Tijdens de vergadering heeft de Nederlandse delegatie, in lijn met mijn brief naar uw Kamer van 10 oktober 2023, zich onthouden van stemming. Bijgevoegd is tevens de stemverklaring die zowel mondeling als schriftelijk is overgebracht bij de stemming. Uw Kamer is eerder geïnformeerd (Kamerstuk 21 501-32, nr. 1250) dat de stem van individuele lidstaten, conform comitologie-procedure1, vertrouwelijk is en het aan de lidstaten zelf is om transparant te zijn over hun eigen inzet en stemgedrag tijdens vergaderingen.

De uitkomst van de stemming is:

  • Dat 18 lidstaten hebben ingestemd met het voorstel van de EC. Dit komt overeen met 55% van de Europese bevolking.

  • Dat 3 lidstaten tegen het voorstel van de EC hebben gestemd. Dit komt overeen met 3% van de Europese bevolking.

  • Dat 6 lidstaten hebben zich onthouden van stemming. Dit komt overeen met 42% van de Europese bevolking.

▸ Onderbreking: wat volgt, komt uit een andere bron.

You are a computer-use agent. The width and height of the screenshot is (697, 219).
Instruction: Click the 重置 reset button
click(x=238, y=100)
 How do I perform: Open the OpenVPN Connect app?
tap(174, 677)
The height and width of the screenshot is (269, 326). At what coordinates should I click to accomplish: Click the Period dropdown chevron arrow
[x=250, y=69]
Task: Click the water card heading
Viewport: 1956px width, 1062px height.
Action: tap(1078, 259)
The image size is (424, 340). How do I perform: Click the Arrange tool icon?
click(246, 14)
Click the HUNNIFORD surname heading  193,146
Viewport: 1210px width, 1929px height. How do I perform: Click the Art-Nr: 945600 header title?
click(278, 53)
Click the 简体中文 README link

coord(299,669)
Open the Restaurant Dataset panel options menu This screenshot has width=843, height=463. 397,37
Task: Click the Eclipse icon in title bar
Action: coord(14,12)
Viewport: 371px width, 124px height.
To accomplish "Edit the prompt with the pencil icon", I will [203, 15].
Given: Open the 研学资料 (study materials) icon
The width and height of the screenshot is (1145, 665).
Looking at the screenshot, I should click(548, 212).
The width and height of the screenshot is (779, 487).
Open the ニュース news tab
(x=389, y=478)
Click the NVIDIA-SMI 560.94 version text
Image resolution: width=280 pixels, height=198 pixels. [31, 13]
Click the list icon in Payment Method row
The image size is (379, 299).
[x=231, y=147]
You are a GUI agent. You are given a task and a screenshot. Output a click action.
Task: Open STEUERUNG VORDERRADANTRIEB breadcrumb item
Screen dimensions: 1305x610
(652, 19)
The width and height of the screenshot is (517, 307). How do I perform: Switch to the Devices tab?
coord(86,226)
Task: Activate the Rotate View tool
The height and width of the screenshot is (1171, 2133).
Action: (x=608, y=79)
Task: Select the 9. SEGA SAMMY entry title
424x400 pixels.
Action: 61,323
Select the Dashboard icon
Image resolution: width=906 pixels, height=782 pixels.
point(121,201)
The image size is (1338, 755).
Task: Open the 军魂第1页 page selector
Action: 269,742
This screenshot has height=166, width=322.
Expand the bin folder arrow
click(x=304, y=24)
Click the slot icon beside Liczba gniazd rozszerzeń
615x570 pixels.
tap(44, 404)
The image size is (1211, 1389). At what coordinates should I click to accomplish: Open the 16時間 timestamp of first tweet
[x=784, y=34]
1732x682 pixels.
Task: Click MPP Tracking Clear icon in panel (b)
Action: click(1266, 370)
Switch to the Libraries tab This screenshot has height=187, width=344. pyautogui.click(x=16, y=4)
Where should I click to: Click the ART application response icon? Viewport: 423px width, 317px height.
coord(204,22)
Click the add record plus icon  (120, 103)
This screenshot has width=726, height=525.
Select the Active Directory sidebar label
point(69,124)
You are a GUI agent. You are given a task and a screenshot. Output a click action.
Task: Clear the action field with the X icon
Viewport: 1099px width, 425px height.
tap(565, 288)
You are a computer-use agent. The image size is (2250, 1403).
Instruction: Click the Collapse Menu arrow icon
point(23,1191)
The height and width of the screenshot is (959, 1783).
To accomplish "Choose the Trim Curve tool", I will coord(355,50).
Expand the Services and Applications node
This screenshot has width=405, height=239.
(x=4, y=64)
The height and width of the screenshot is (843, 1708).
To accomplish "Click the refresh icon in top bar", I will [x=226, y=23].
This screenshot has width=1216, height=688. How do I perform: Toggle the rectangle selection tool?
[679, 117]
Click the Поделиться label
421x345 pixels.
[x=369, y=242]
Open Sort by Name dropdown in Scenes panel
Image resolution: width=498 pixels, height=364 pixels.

Om een gekwalificeerde meerderheid te bereiken zijn minimaal 15 lidstaten nodig die minimaal 65% van de Europese bevolking vertegenwoordigen. Dit betekent dat geen gekwalificeerde meerderheid vóór of tegen het voorstel is bereikt. De EC zal het voorstel nu opnieuw ter stemming brengen tijdens een beroepscomité van de lidstaten met de EC. Mocht ook hier geen gekwalificeerde meerderheid van lidstaten voor het voorstel zijn, dan is de EC gemachtigd om een eigenstandige beslissing te nemen, conform comitologie-procedures.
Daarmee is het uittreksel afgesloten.